I could do this as a "currently reading" title with periodic updates, but too much is going on, so I'm just going to leave a few notes here and there.  You can follow, or not, as you choose.



Regis bases her analysis of the content of romance novels on the literary theories of mid-20th century critic Northrop Frye.  She seems, therefore, to be trying to fit the popular fiction form of the romance novel into the academic model of "literature," as though the two were almost entirely distinct.  Any prose narrative that has already been accepted as "literature" by the credentialed academic community -- such as Pride and Prejudice or Jane Eyre -- has been granted respect.  Regis seems to be attempting to squeeze romance novels into the same mold while at the same time insisting they are so different from literature that they cannot be considered literature, but if they can be seen to share some characteristics, then they might be worthy of some respect.
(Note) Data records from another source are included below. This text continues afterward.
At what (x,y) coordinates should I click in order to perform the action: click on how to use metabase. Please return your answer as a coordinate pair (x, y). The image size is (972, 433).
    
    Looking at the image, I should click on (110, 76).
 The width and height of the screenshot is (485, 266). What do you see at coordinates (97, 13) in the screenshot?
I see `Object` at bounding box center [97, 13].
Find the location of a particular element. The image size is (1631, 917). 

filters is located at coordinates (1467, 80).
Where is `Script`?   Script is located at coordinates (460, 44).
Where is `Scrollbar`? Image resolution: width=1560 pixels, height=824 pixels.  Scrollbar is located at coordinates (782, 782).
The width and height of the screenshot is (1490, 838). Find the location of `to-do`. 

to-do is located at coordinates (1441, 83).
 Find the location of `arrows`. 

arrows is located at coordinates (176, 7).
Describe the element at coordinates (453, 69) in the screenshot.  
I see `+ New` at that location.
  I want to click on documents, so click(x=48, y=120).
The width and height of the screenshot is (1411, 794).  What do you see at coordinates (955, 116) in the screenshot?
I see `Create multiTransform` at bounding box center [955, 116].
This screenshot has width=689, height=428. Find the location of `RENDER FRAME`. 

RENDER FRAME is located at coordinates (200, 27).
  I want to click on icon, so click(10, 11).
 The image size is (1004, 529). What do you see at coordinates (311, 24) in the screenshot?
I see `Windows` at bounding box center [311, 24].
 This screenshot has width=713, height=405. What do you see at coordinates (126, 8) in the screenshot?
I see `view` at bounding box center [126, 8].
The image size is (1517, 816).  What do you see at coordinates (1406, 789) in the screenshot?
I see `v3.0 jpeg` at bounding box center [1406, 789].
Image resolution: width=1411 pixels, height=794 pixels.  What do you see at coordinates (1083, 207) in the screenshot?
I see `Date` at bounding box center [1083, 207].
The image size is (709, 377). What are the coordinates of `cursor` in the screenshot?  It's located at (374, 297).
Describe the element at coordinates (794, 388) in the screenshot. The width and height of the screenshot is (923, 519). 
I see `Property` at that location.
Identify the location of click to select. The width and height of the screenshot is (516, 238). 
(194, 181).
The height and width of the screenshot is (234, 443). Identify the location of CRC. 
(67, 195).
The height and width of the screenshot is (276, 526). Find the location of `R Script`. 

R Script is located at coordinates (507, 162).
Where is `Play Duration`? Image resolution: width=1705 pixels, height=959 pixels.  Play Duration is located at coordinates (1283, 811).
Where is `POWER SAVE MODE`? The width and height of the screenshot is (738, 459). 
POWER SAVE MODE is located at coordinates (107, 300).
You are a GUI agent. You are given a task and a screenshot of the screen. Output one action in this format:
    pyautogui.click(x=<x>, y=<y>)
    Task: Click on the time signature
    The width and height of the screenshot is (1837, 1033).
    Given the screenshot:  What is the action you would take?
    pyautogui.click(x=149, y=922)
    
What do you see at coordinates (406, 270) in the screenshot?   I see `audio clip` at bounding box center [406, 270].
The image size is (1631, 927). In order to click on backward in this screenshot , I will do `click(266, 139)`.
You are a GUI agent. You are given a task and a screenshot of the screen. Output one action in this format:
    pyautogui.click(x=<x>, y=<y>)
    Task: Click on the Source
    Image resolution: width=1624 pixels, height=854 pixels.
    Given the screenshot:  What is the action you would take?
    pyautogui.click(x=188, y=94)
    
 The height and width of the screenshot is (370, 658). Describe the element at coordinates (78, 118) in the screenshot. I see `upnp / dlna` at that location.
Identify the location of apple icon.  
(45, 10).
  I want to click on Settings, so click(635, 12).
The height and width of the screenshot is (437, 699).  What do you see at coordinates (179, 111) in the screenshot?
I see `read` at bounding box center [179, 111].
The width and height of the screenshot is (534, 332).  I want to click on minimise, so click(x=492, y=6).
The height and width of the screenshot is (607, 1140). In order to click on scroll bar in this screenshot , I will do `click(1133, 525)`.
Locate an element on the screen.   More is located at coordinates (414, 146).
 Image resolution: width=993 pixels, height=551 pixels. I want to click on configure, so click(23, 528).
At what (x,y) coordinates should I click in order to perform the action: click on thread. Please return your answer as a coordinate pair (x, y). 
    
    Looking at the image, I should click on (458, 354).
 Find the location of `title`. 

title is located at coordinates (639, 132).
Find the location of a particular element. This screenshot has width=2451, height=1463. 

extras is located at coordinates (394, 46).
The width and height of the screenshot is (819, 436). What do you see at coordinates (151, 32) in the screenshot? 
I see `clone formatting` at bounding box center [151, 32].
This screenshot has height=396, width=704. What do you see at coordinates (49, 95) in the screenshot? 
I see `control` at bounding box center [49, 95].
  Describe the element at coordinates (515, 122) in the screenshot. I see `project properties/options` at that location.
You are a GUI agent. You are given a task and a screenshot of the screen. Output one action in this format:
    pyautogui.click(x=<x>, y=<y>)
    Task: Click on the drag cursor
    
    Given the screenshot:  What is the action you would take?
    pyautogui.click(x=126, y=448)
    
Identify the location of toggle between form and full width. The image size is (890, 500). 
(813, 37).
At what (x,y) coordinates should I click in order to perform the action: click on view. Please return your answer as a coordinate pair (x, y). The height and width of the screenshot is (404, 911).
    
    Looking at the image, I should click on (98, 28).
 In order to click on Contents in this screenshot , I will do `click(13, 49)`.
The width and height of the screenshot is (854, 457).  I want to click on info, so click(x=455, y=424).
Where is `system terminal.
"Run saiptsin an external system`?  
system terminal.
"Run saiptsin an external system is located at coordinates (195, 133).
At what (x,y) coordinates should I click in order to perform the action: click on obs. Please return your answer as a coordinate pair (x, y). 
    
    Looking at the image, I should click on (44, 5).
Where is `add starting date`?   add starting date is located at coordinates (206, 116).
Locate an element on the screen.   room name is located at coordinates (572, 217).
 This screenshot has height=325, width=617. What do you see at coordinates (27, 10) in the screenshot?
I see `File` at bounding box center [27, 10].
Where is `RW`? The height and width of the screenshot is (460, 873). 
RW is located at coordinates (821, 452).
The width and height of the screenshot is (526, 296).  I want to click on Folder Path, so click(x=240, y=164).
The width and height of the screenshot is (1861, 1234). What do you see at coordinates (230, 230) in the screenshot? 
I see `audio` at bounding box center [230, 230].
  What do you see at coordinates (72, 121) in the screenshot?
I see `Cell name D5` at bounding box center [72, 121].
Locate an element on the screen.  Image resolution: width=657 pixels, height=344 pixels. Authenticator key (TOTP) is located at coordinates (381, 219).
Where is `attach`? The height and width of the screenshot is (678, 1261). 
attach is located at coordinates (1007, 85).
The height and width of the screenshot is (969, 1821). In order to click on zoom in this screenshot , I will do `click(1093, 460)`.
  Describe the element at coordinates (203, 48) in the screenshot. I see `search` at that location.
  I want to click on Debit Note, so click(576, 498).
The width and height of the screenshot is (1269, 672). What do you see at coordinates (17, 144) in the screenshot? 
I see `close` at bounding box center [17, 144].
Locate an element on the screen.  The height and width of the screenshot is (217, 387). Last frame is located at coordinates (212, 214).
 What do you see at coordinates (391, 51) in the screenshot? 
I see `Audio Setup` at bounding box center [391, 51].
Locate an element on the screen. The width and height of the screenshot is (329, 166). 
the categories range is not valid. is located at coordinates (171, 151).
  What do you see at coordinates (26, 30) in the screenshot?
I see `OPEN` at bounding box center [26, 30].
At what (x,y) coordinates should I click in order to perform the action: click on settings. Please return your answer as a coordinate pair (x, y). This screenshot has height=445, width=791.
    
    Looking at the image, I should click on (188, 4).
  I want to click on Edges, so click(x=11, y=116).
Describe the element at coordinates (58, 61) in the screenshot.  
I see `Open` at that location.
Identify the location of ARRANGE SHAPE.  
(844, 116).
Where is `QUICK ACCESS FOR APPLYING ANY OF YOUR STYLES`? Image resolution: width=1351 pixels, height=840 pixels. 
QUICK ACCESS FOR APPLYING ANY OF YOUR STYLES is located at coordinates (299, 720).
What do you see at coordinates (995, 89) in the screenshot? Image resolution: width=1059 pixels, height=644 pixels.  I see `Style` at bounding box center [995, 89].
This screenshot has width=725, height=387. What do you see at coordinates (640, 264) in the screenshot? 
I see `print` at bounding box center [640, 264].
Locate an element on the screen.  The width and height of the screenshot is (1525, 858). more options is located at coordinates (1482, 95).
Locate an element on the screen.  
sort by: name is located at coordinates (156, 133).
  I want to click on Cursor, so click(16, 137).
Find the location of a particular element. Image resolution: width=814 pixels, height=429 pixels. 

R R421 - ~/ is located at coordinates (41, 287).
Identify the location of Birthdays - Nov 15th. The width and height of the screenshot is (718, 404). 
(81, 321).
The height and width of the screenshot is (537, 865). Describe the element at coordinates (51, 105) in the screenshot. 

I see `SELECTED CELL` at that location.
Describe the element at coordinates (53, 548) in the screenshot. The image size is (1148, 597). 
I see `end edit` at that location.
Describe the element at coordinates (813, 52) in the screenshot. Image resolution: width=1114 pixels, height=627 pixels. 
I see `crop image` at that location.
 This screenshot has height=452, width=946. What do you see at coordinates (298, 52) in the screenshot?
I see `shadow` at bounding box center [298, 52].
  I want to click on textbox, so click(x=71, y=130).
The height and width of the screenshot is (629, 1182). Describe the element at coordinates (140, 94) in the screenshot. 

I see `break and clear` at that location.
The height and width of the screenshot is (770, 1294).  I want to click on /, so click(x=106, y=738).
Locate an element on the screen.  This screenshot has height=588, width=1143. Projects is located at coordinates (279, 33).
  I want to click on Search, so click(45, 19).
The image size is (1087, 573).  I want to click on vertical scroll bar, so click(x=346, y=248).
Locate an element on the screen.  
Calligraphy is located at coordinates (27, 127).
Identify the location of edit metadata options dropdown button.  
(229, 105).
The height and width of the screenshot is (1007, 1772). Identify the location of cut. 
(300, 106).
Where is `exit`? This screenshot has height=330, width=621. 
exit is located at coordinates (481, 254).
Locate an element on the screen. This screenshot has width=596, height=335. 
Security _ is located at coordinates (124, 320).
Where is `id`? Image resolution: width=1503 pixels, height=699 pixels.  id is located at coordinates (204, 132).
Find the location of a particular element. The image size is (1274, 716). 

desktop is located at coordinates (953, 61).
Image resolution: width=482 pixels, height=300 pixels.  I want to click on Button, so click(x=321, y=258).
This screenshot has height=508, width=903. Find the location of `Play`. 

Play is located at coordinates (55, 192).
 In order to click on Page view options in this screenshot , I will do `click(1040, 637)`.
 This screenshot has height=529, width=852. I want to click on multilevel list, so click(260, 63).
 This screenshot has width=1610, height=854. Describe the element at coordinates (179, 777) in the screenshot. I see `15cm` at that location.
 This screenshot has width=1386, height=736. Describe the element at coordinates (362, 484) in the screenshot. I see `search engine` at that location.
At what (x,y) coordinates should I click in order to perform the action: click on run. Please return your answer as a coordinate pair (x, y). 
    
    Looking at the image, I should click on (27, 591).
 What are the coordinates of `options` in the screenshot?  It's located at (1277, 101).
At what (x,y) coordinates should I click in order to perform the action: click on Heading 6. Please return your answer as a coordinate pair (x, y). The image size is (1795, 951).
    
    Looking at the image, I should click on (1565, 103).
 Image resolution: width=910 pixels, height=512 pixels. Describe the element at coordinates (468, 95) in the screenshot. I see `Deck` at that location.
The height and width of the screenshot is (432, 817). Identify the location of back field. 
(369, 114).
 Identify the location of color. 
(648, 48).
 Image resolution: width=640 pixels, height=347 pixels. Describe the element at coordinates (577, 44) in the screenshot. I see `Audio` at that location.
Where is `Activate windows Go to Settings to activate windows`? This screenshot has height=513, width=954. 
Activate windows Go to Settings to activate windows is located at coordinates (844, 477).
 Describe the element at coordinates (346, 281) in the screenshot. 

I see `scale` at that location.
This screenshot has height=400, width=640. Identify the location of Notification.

Yes, it's contorted logic.  But Regis never comes out and admits romance novels -- as they are written, published, read, and enjoyed today -- are essentially no different in content or form from "literature."  That would be academic sacrilege.  A kind of "separate, but sort of equal" compromise that would allow her to sell her book without losing her academic standing.


Jane Austen didn't write "literature."  Neither did Charles Dickens.  Neither did Wilkie Collins or Victor Hugo.  Maybe it's time to look at more than a few samples from "literature," samples which already have the stamp of "romance novel," and look at more than a few samples of real romance novels from the late 20th and early 21st centuries, and compare them to a more neutral standard, and perhaps a more universal standard.  Then see how both of them stand up.